Draco bristled at the tone, but despite the show of bravado he was attempting, he didn't have the energy or the confidence left to disobey. The vampire smirked down at the younger blond as he crossed his arms over his chest and waited. He didn't have to wait long, for all the uncertainty and fear the wizard possessed, Malfoys were not known for their patience.

"What do you want?"

"I want to know why you really ended up in the Magic Box."

Draco glared. He was really getting sick of that question. "I already told you-"

Spike cut him off, leaning forward menacingly. "I know what you told us. I want to know what you didn't tell us, 'cause there is something you're not saying, isn't there?"

Draco stiffened, but remained silent.

"Fine, twenty questions it is. You said you got here through your cabinet, right?"

"Yeah."

"How?"

"Something went wrong with the spell I was using, I told you that already."

"Then you're going to tell me again." The growl that accompanied the words sent an involuntary shiver down Draco's spine.

"Where were you trying to go?"

"A shop."

"Which shop?" Icy menace dripped from each word and the young Malfoy had to fight not to lean back.

"Borgin and Burkes"

"And that would be…?" This time he did lean away, the smaller blond swallowing hard as he was forced to put his arms back, letting his elbows support his weight.

"A magic shop, in Knockturn Alley."

"Knockturn Alley, eh? Why does that not sound like somewhere a distinguished bloke like yourself should be goin'?" Draco swallowed again, a lie forming on his lips as he opened his mouth. Spike cut him off before he had a chance to test his invention. "Now you don't want to go lyin' to me mate, it'll land you in a right ugly situation."

Draco automatically tried to back away from the short glimpse of fang the vampire had just flashed him, forgetting that he was already leaning back on the cot. When the wizard ended up flat on his back on the small piece of furniture, Spike glared down at him and Draco couldn't get the words out fast enough.

"It's not, it's Dark."

"Dark? Dark magic you mean?" Malfoy nodded with near-frantic speed. "And why exactly were you wanting to get there?"

"That's were the other cabinet is."

"The other cabinet."

Draco nodded again. "I figured there was a way to travel from one to the other, that's why I was fixing the broken cabinet, so I could try and go through."

"And why did you want to do that? You're a wizard, surely you've got better ways to travel than through cabinets." A fine tremor began to make its way through the young man's body and Spike grinned rather evilly. Damn it was fun to be the Big Bad, the only things he'd been able to question like this lately were demons and while they were fun, humans were just so much better, even if he couldn't physically hurt them anymore.

"You can't Apparate into Hogwarts. And you can't use a portkey anymore, not since the Triwizard Tournament."

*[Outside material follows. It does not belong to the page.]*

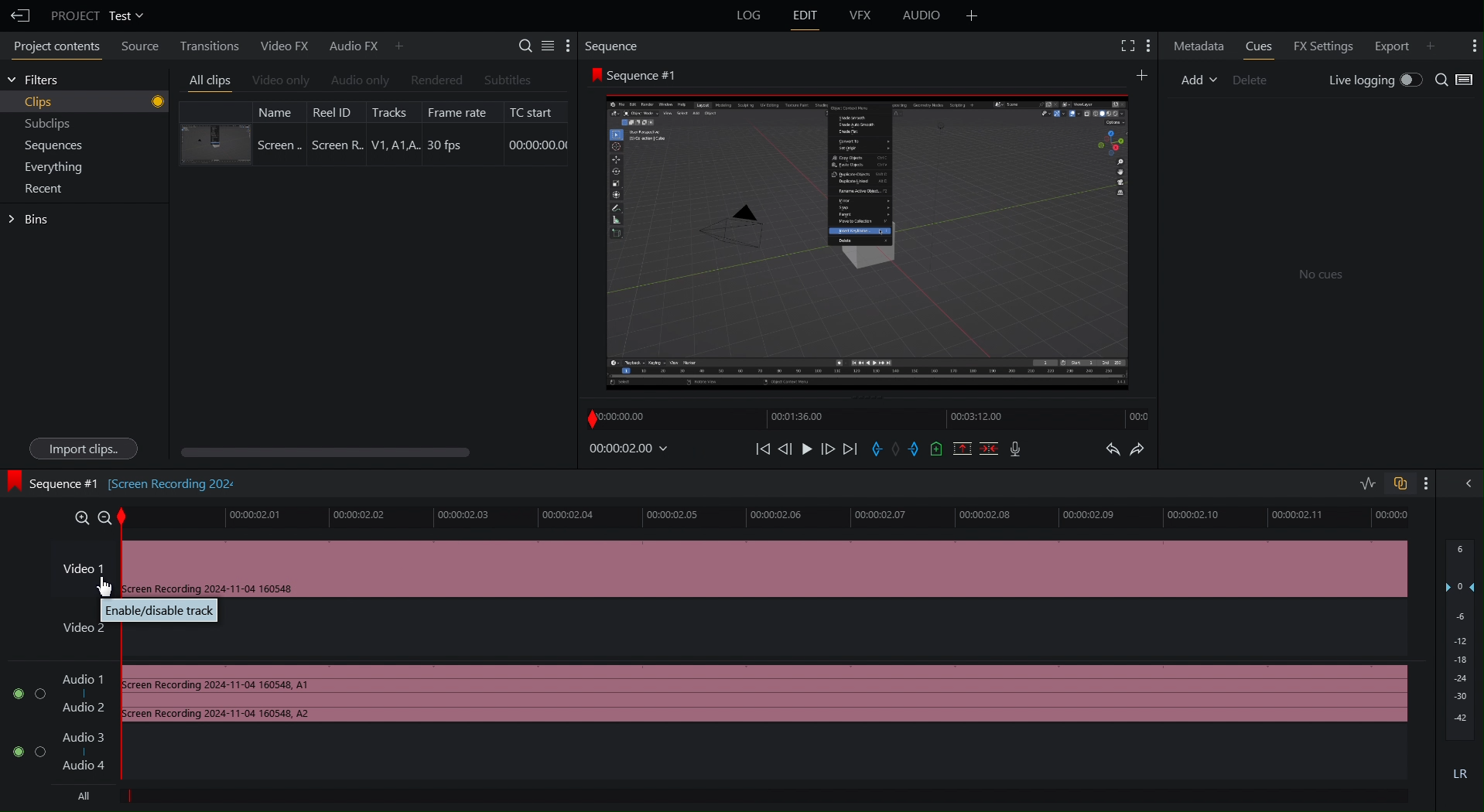 This screenshot has width=1484, height=812. I want to click on More, so click(1150, 47).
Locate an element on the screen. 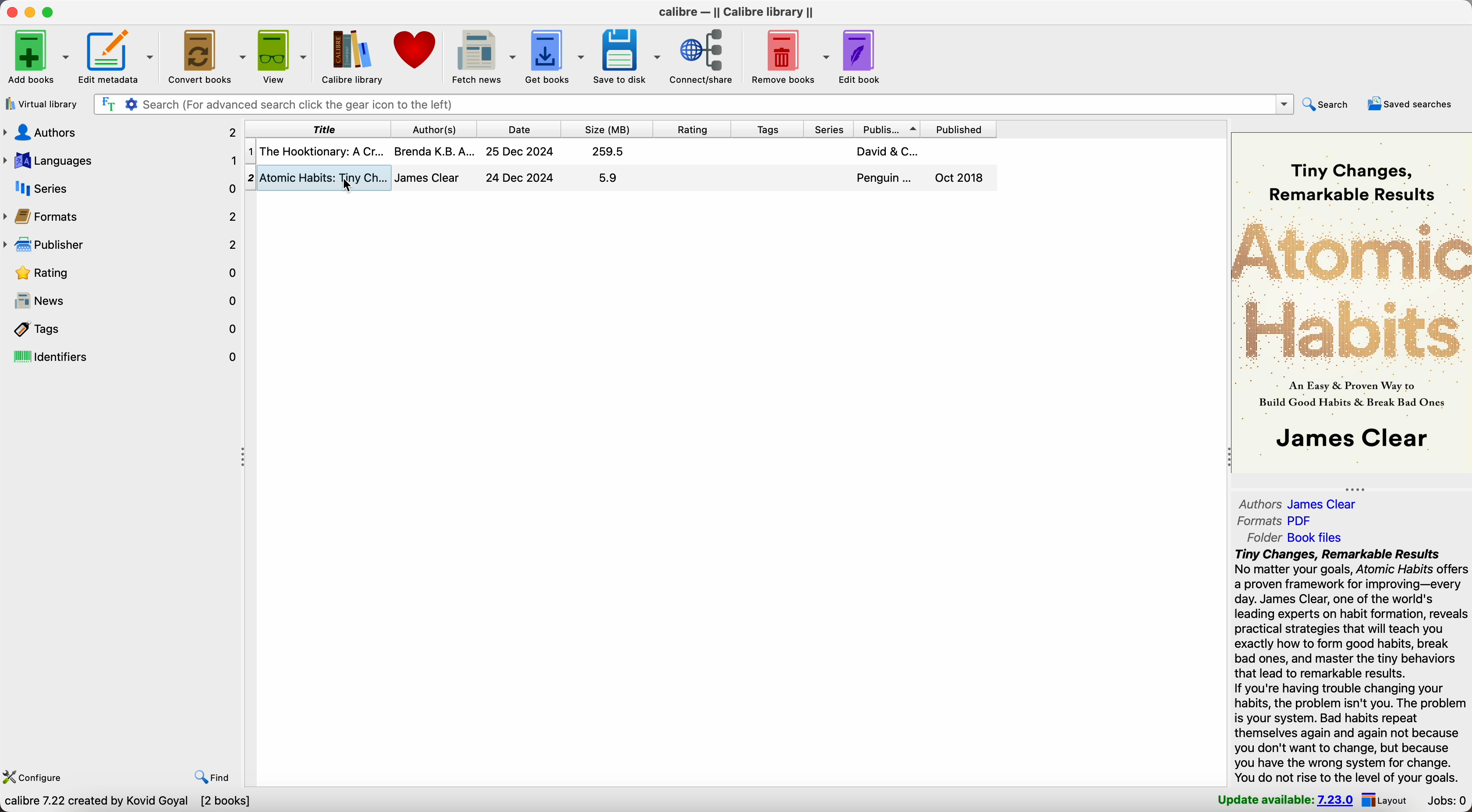 This screenshot has width=1472, height=812. update available is located at coordinates (1286, 800).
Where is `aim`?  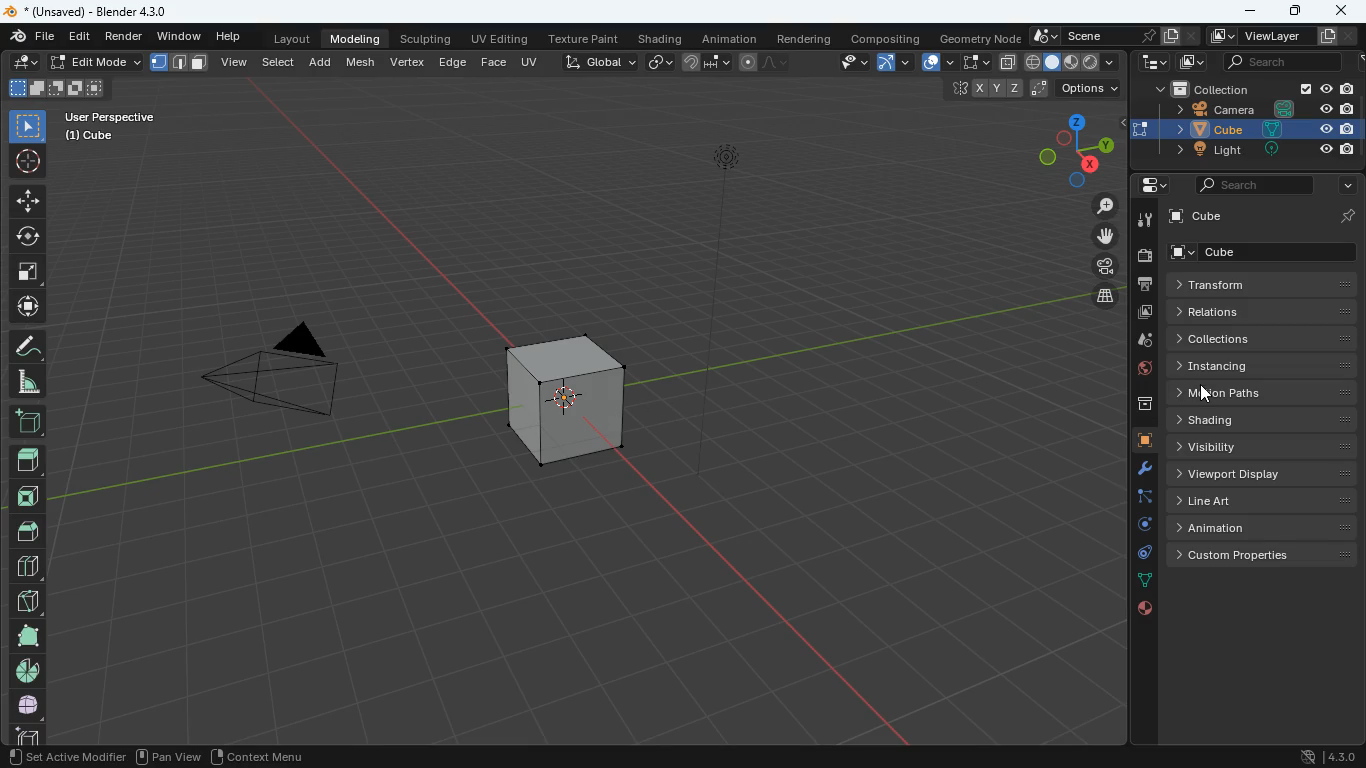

"Hogwarts. That's the magic school of yours, right? Why were you wanting to get into school, you go there don't you?"

"I do, but…"

The way he trailed off, and the pungent waves of fear rolling off him told the vampire that this was it, this was what he'd been hiding, so he put even more menace in his voice as he growled at the trembling wizard still laying half across the cot that would be his bed. "But what, mate?"

"They don't. They don't go to Hogwarts, they can't get in, the doddering old Headmaster has too strong of wards around the school."

"Really? And who exactly are 'they'?"

"Death Eaters."

"Death Eaters? Care to be a bit more descriptive about who these lovely blokes may be?"

"Followers, of He-Who-Must-Not-Be-Named, Voldemort, the Dark Lord."

"Dark Lord, eh? Now there's a chap I'd like to meet. Guess you're pretty fond of him too, seeing as you're being so eager to help him and all."

Silver eyes burned, the statement which once would have brought him so much pride now cutting into him like a bitter knife. He couldn't bring himself to vocalize the connection he'd once had – once, but no longer, he vowed – with the Dark Lord. But somehow, he could say the one thing he'd not spoken of to anyone, not even his mother when she had first informed him of the truth. He could say it now, and he did.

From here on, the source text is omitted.